Compito → Aggiorna tutti i record qui sotto mettendo "navigation menu" al posto di "hamburger menu" e lasciando invariato tutto il resto.

↓

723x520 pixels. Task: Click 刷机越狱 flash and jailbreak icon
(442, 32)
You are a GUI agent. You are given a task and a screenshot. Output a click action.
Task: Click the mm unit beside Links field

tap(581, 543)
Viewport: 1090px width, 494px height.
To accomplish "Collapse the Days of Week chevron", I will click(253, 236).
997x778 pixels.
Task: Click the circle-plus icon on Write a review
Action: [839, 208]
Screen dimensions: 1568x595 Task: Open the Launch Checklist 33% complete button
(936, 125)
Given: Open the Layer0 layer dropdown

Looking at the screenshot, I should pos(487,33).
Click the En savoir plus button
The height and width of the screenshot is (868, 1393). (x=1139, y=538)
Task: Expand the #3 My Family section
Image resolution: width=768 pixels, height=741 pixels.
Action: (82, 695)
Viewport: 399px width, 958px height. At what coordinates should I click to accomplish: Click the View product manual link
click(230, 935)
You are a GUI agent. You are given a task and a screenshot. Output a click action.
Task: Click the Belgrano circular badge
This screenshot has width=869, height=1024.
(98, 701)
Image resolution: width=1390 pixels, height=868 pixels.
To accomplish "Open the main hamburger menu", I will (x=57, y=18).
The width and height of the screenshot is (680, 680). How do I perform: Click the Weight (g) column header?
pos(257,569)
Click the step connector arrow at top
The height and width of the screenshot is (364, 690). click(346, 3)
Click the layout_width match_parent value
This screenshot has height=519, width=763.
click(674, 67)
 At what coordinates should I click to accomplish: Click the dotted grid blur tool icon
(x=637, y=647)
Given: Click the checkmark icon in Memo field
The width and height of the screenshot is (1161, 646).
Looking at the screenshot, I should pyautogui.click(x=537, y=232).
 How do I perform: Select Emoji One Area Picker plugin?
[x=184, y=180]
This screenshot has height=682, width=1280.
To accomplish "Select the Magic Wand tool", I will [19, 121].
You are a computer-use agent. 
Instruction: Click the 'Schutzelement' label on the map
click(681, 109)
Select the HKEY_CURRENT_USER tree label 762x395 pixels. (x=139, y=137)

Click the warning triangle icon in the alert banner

↑

Risultato →
723x520 pixels. Task: Click 刷机越狱 flash and jailbreak icon
(442, 32)
You are a GUI agent. You are given a task and a screenshot. Output a click action.
Task: Click the mm unit beside Links field

tap(581, 543)
Viewport: 1090px width, 494px height.
To accomplish "Collapse the Days of Week chevron", I will click(253, 236).
997x778 pixels.
Task: Click the circle-plus icon on Write a review
Action: [839, 208]
Screen dimensions: 1568x595 Task: Open the Launch Checklist 33% complete button
(936, 125)
Given: Open the Layer0 layer dropdown

Looking at the screenshot, I should pos(487,33).
Click the En savoir plus button
The height and width of the screenshot is (868, 1393). (x=1139, y=538)
Task: Expand the #3 My Family section
Image resolution: width=768 pixels, height=741 pixels.
Action: (82, 695)
Viewport: 399px width, 958px height. At what coordinates should I click to accomplish: Click the View product manual link
click(230, 935)
You are a GUI agent. You are given a task and a screenshot. Output a click action.
Task: Click the Belgrano circular badge
This screenshot has width=869, height=1024.
(98, 701)
Image resolution: width=1390 pixels, height=868 pixels.
To accomplish "Open the main navigation menu", I will (x=57, y=18).
The width and height of the screenshot is (680, 680). How do I perform: Click the Weight (g) column header?
pos(257,569)
Click the step connector arrow at top
The height and width of the screenshot is (364, 690). click(346, 3)
Click the layout_width match_parent value
This screenshot has height=519, width=763.
click(674, 67)
 At what coordinates should I click to accomplish: Click the dotted grid blur tool icon
(x=637, y=647)
Given: Click the checkmark icon in Memo field
The width and height of the screenshot is (1161, 646).
Looking at the screenshot, I should pyautogui.click(x=537, y=232).
 How do I perform: Select Emoji One Area Picker plugin?
[x=184, y=180]
This screenshot has height=682, width=1280.
To accomplish "Select the Magic Wand tool", I will [19, 121].
You are a computer-use agent. 
Instruction: Click the 'Schutzelement' label on the map
click(681, 109)
Select the HKEY_CURRENT_USER tree label 762x395 pixels. (x=139, y=137)

Click the warning triangle icon in the alert banner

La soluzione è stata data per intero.